Experience with Snowflake as a data warehouse

Aseem Bansal
towards-infinity
Published in
4 min readJul 2, 2018
Logo: Snowflake.net

We chose Snowflake as our data warehouse around 3 months ago. During these 3 months we have been using it in our team. Earlier the workflow was this. Someone wanted some insight from the data. They created a ticket and asked me to get that for them. The joke became part of our newsletter too.

What if you were a data scientist, with access to some of the richest data imaginable, but you had to ask Aseem to get it for you every time you wanted to look?

Since then that has changed. Now people don’t have to come to me for getting insights from the data. They ask for help sometimes with SQL but I am not the sole person who is getting insights from data for everyone. It is looking to me like the decision for choosing Snowflake as our data warehouse was the correct one. Engineering not being in the middle of data was one of my main goals when choosing a data warehouse.

If you want to check how I chose our data warehouse look at this earlier post that I had done earlier.

I would like to share what was the difference between the before and after. What made the after easier. And some things that have been a somewhat mixed bag.

Before Snowflake I used Apache Spark for getting information from the data. I spun up a EMR cluster, connected to the zeppelin notebook and started playing around with the data. After I got the answers I gave them back. Now anyone with an account logs into snowflake’s UI, writes SQL and get the answers they are looking for. People who work on front end use it too to get answers. Sometimes product people try it out. None of these people were using Apache spark earlier. That was too cumbersome. Why? Because they had to worry about machines. About the exceptions that Spark gave us.

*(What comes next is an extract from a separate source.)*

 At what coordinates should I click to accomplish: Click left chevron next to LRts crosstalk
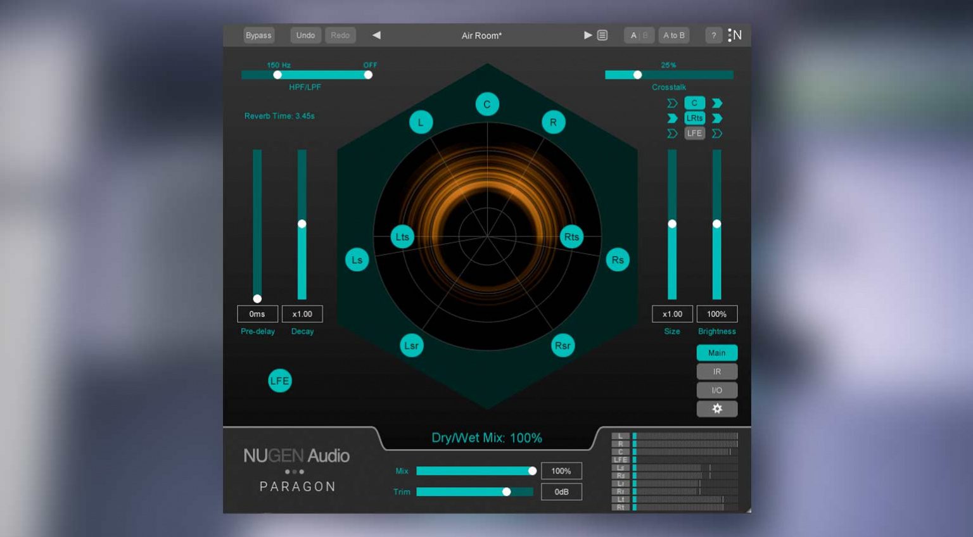pos(672,118)

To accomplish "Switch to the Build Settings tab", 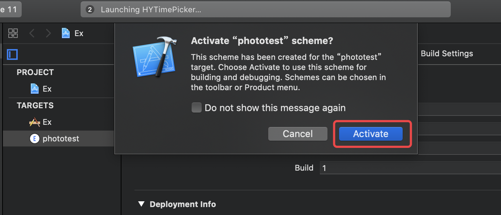I will pyautogui.click(x=447, y=54).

Another thing that I am noticing is that using Snowflake to make data based decisions. It goes like this. Someone says “Let’s do X.”. Then someone says “Why don’t we check the data in Snowflake before we decide whether this is a good idea or not?”. Someone goes into Snowflake and checks the data. Then the team is better informed to make that decision. That almost never happened earlier. A bit more data driven decisions now.

The main thing that helped with this change was that we don’t have to worry about machines. We still have ETL and ML model training jobs written in Apache Spark. When we wrote those jobs we had to decide machine configurations. What if we want to process more data? Try different machine configurations. What if that new machine configuration fails? Try another. Now I am not saying we cannot do it. But it takes some time. And having a much bigger cluster running is costly. What about with Snowflake? We have created 4 warehouses in Snowflake . 2 are for automated jobs that run on daily basis. One for small ad-hoc analysis. One for heavy data requirements. We have 4 for budgeting reasons. And if someone has to do a bigger work? People increase the warehouse size and decrease it back after the work is complete. Quite simple.

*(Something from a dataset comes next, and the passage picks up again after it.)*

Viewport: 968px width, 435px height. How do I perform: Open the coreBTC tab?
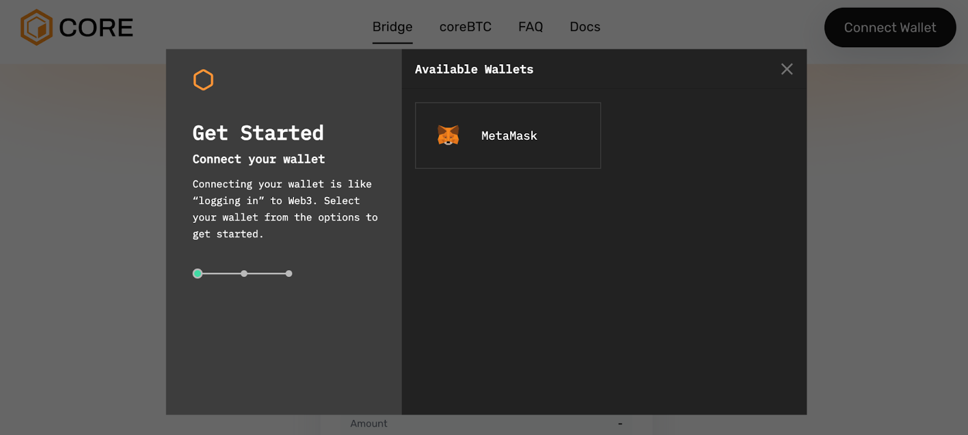pyautogui.click(x=465, y=27)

Another thing that was unique in Snowflake was its Variant data type. Our schema was not fixed. We have integrations with 3rd parties. They are sending us data. Some of it has fixed schema. Some of it does not fixed schema. Sometimes they do mistakes and go against the schema. We need to be able to store and analyze the data. Variant data type has been helpful for that. But this is one of the places where we had some issues too

  • Snowflake queries don’t have to scan all the data. Due to the metadata. That makes them fast and cheap. In case of variant data type it was doing full table scans earlier. That made queries costly and slow. If someone wanted to look at data for a day or an hour using where clauses filtered the data. But did not help with the query execution time and thus the cost. So I created columns containing date and time which make filtering the data cheaper. Seems like for variant column there are limitations in metadata used.
  • With variant data type when we were using limit clause with where clauses it does a full table scan. In some queries it did full table scan, in some queries it did. I am not sure what exactly caused that. We started using with clauses to bypass that problem. These with clauses had limit clauses but not where clauses over the variant data type.
  • Variant data type are schema-less. That is great till someone wants to get to know what the schema looks like. One way to get some idea about the varying schema is to run some select queries with limits and look at some rows. Another way is to use spark to read the data and use printSchema() over the spark dataframe. It is very rare need to know the complete schema. So that is ok. It is not ideal though. I wish there was something like variety for mongo which can give us the schema. As Snowflake is SAAS I hope they add something like that.

All in all I would say that it has been a positive experience with Snowflake. If you reached till this point do share whether there was anything that you liked about Snowflake. I would love to hear your experiences.